Z powodu blisko dwutygodniowych walk w północno-wschodniej Syrii, spowodowanych ofensywą wojsk tureckich, ok. 180 tys. osób zostało zmuszonych do opuszczenia swoich domów lub schronisk. Ludzie ci wymagają bezzwłocznej pomocy humanitarnej - alarmuje ONZ.
Szacunki dotyczące przesiedleńców przedstawiło we wtorek Biuro Narodów Zjednoczonych ds. Pomocy Humanitarnej (OCHA). Agencja ONZ podkreśla, że wśród przesiedleńców jest ok. 80 tys. dzieci.
"Ludzie są często zmuszeni do porzucenia mienia, rzeczy, środków do życia. () Wzrasta ryzyko przemocy uwarunkowanej płcią, wobec kobiet i dzieci. Każde przemieszczenie wywołuje również znaczne skutki psychologiczne, powoduje niepokój" - wskazał rzecznik OCHA Hedinn Halldorsson.
OCHA informuje jednocześnie o zniszczeniach infrastruktury cywilnej. Uszkodzona została m.in. stacja wodna Alouk, zaopatrująca prawie pół miliona ludzi w mieście Al-Hasaka i okolicznych obozach dla przesiedleńców, a także co najmniej cztery placówki medyczne. Po dokonaniu napraw Alouk wznowiła pracę, ale jej wydajność spadła o połowę.
Po powrocie z wizyty w północno-wschodniej Syrii Iman Riza, kierujący w tym kraju agencją ONZ ds. Uchodźców (UNHCR), powiedział, że udane przywrócenie dostaw wody "zapobiegnie poważniejszemu problemowi humanitarnemu w regionie".
Jak twierdzą źródła ONZ, pomimo wyzwań w zakresie bezpieczeństwa, w tym zniesienia blokad ograniczających dostęp do potrzebujących wsparcia, pracownicy humanitarni zwiększają pomoc, ratując ludziom życie. Dostarczają im niezbędnych usługi, zaopatrują m.in. w wodę oraz zapewniają opiekę lekarską.
UNHCR i partnerzy zapewniają też przesiedleńcom ciepłe posiłki, transport, schronienie i ochronę. Identyfikują dzieci pozbawione opieki oraz osoby o szczególnych potrzebach.

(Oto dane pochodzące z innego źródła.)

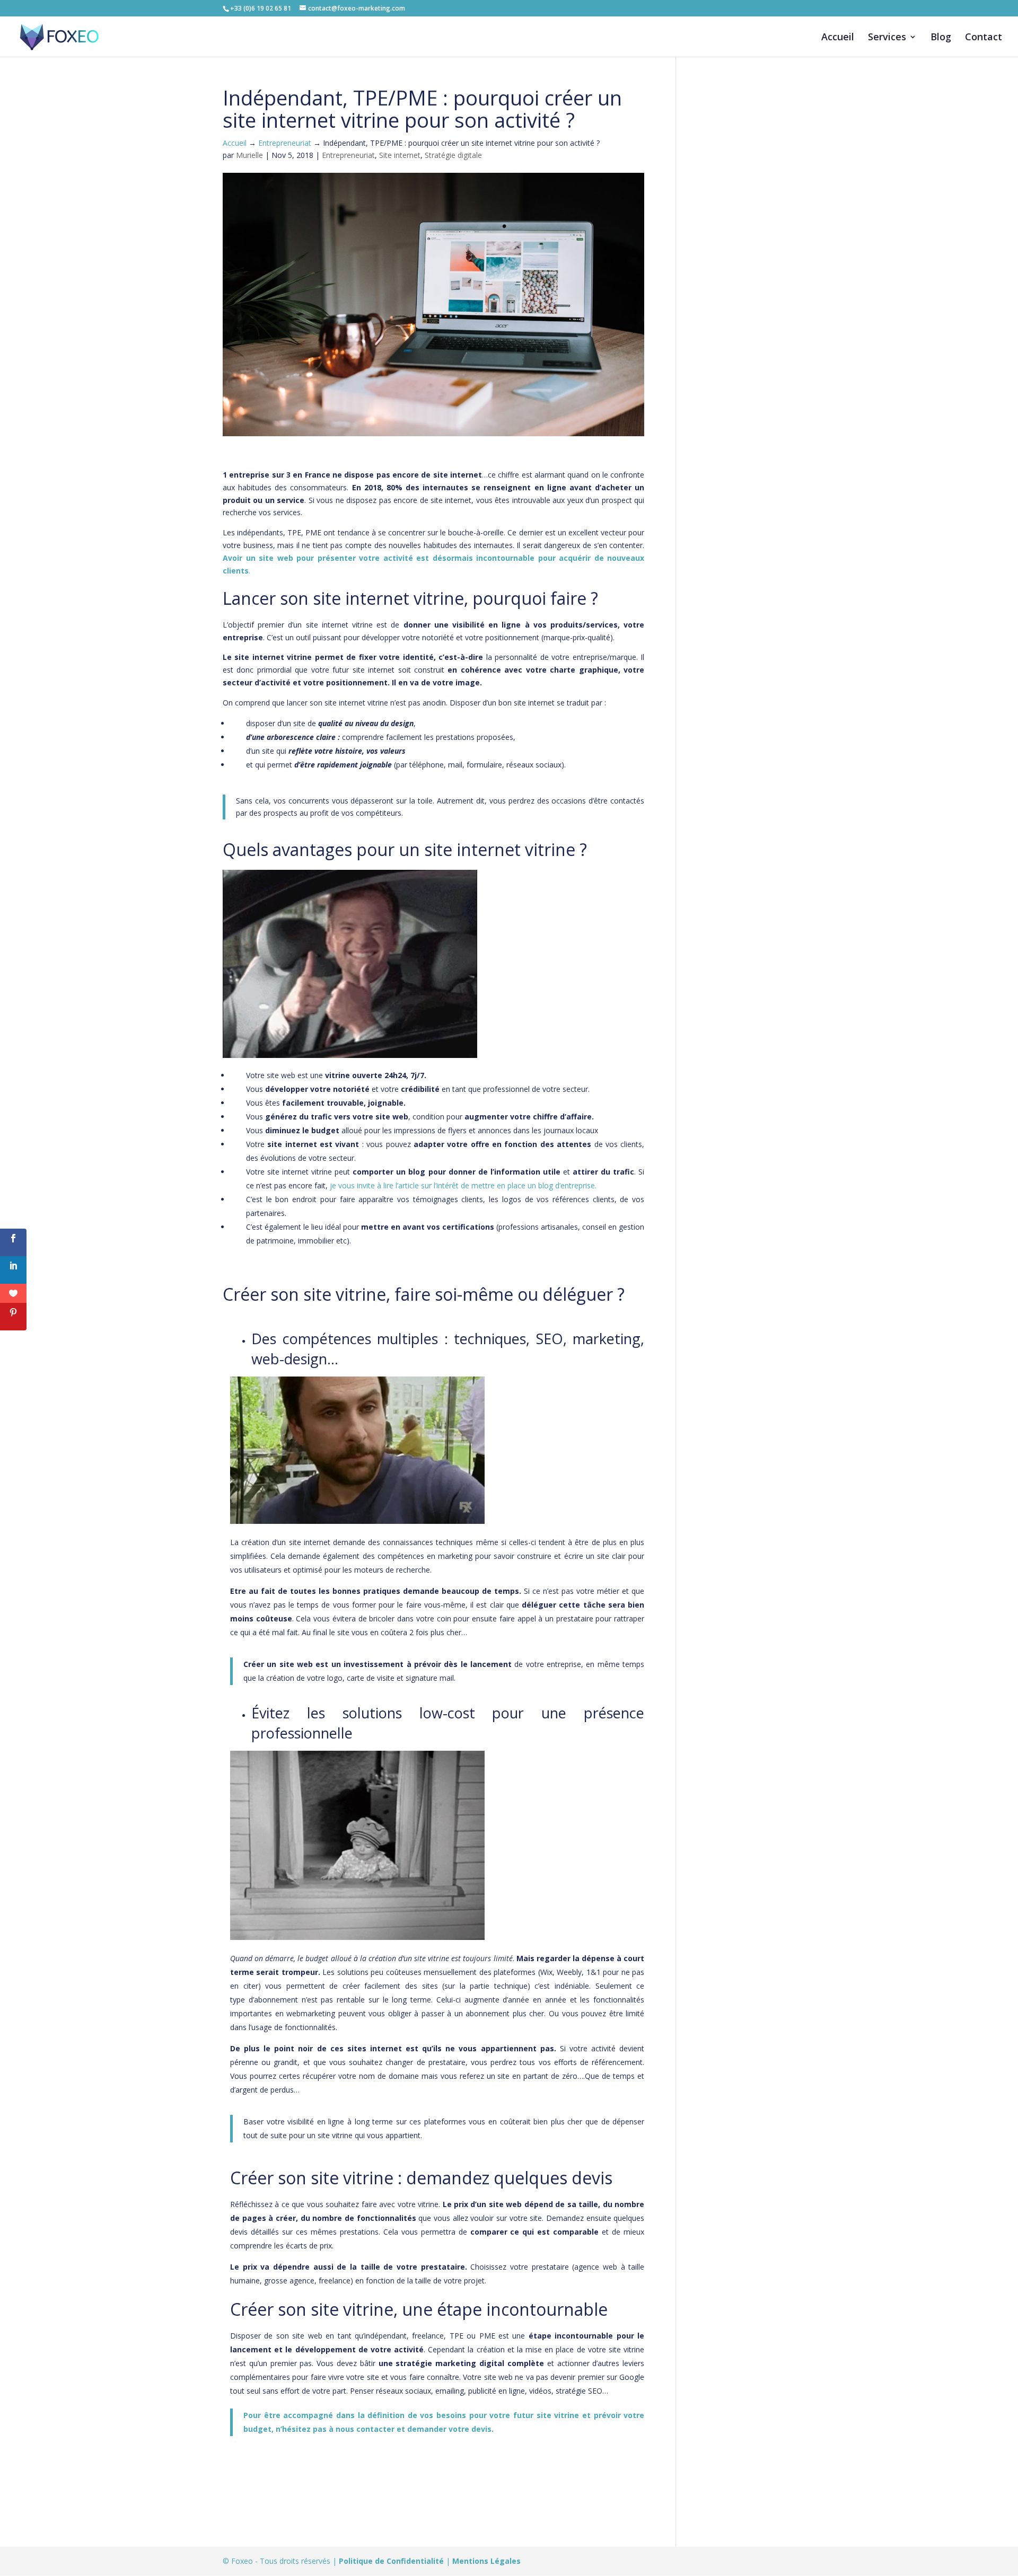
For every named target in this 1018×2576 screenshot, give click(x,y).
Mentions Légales (486, 2561)
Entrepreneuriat (348, 155)
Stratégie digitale (453, 155)
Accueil (837, 38)
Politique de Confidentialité (391, 2561)
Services (887, 38)
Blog (941, 38)
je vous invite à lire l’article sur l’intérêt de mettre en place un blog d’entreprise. (463, 1185)
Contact (983, 38)
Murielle (249, 155)
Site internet (399, 155)
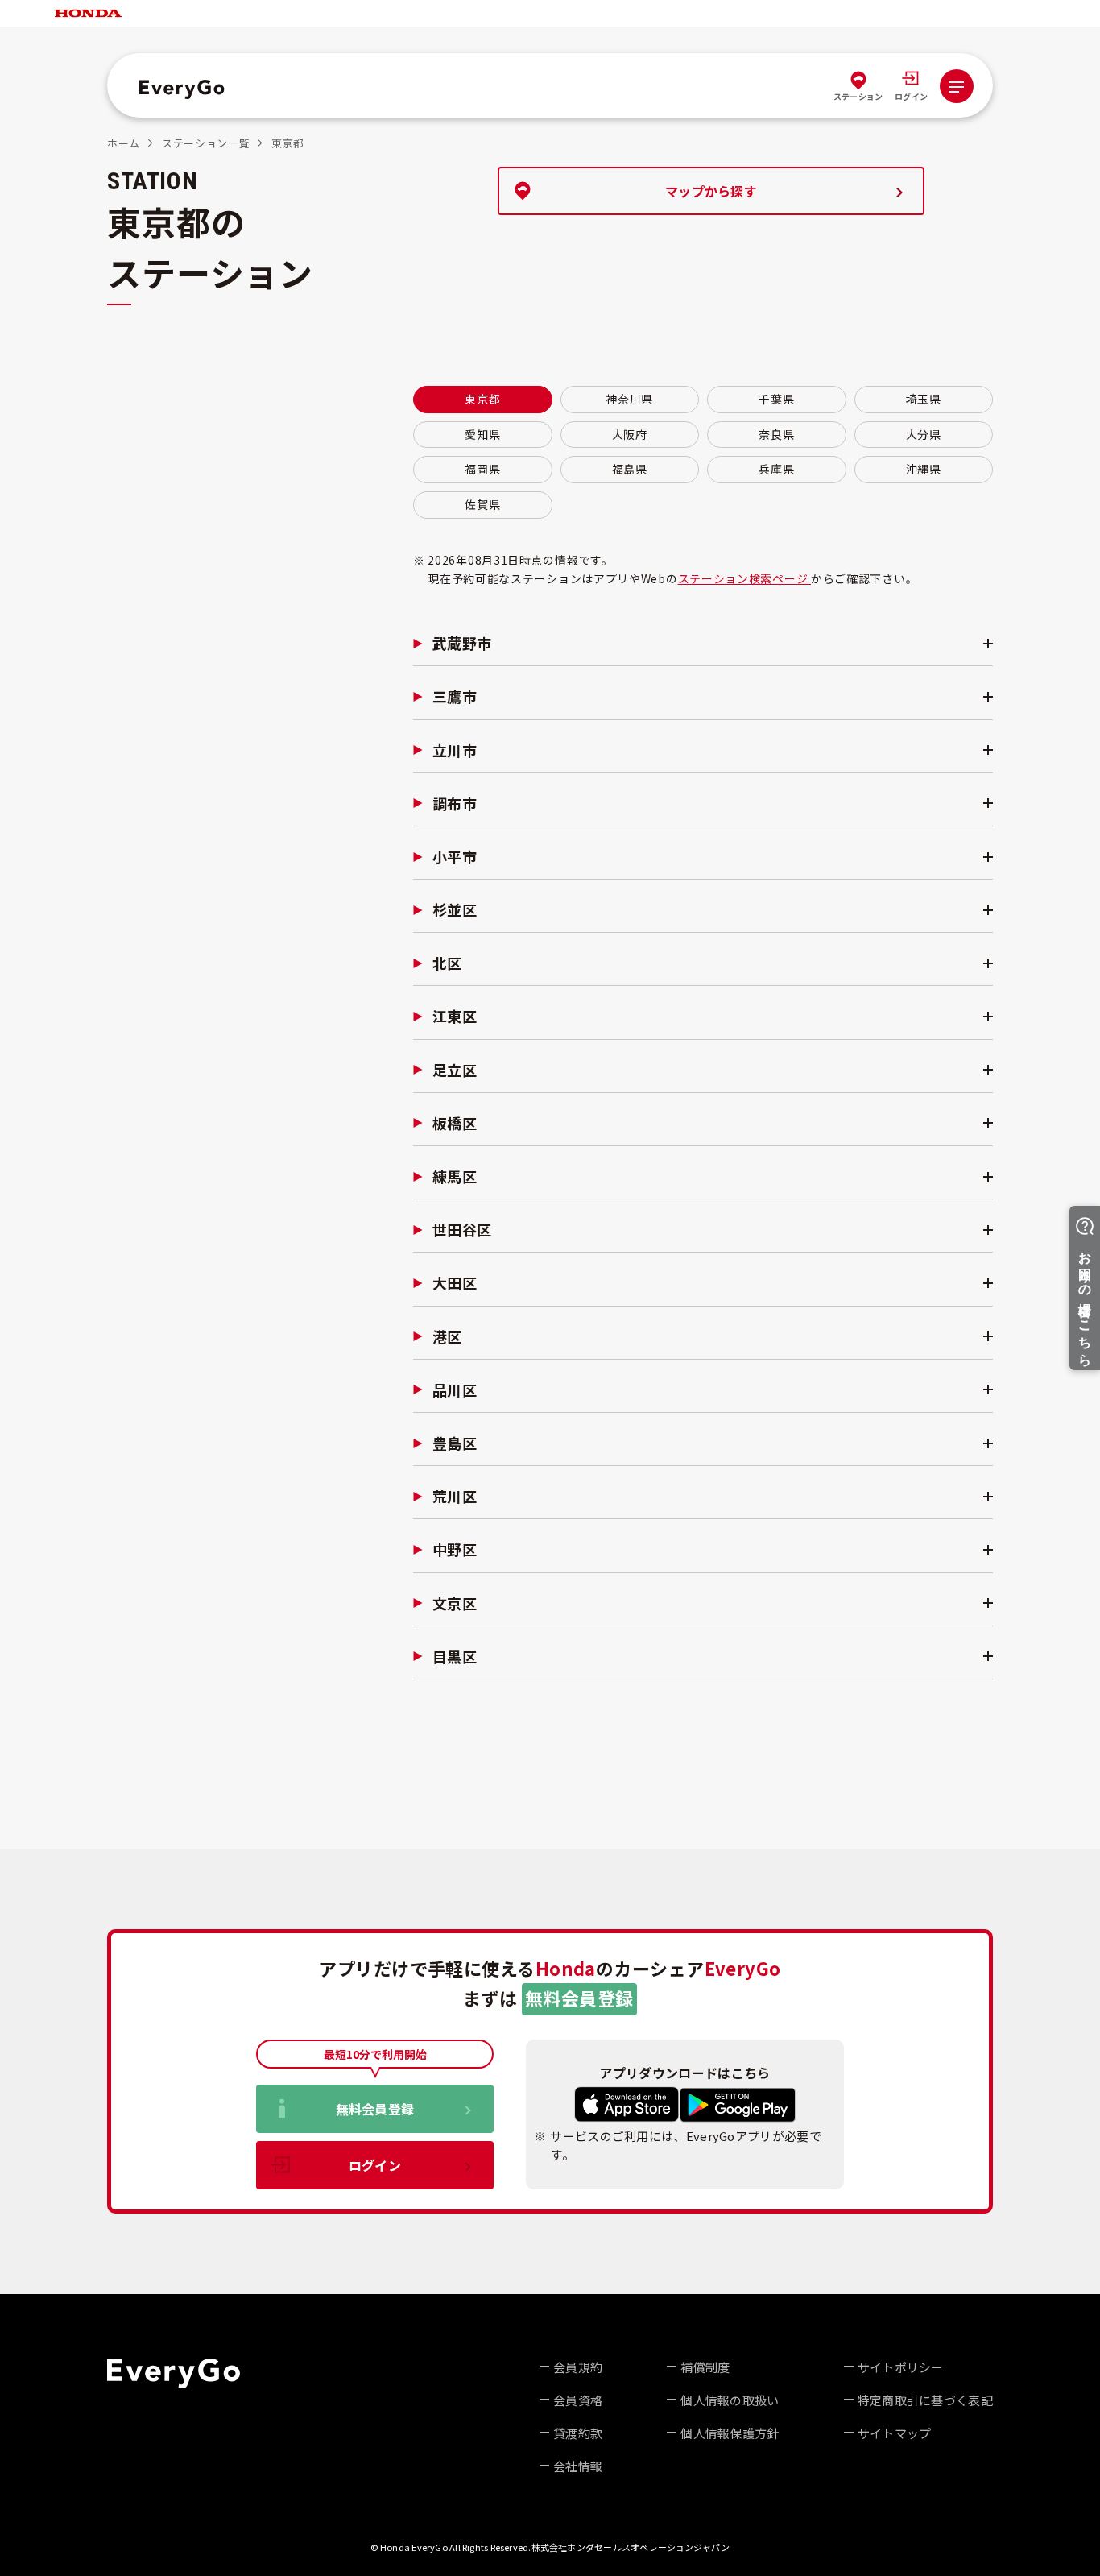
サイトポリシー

Ok. 580 tys. cywilów w prowincjach Ar-Rakka i Al-Hasaka ma otrzymać koce i racje żywnościowe. Trwają starania o zapewnienie niezbędnych usług w ramach przygotowań do zimy.
Jak podaje założona przez ONZ niezależna organizacją non-profit New Humanitarian, Syria jest krajem o największej na świecie liczbie przesiedleńców wewnętrznych - ponad 6,1 mln. Wielu z nich było zmuszonych do opuszczenia swoich miast i miasteczek więcej niż jeden raz. Zostawiali rodziny, domy i mienie.
Narody Zjednoczone ostrzegają, że cykl przemieszczeń przekłada się na ekstremalny stres fizyczny i psychiczny. Ludzie nie są w stanie utrzymać pracy. Coraz więcej rodzin uzależnienia się od pomocy. Sytuację pogarsza fakt, że w przeciwieństwie do uchodźców, przesiedleńcy nie przekroczyli granicy i w dużej mierze pozostają w pobliżu konfliktu, od którego próbują uciec.
Według UNHCR niestabilna sytuacja zmusiła też tysiące ludzi do ucieczki do sąsiedniego Iraku. Przybyło tam ostatnio ponad 7 100 syryjskich uchodźców. 75 procent z nich to kobiety i dzieci. Prawie wszyscy schronili się w obozie dla uchodźców Bardarash, około 140 kilometrów na wschód od granicy.
Jeszcze zanim rozgorzały przed dwoma tygodniami walk po wejściu wojsk tureckich do północno-wschodniej Syrii, z powodu trwającego w tym kraju od ośmiu lat konfliktu do Iraku uciekło około 228 tys. osób.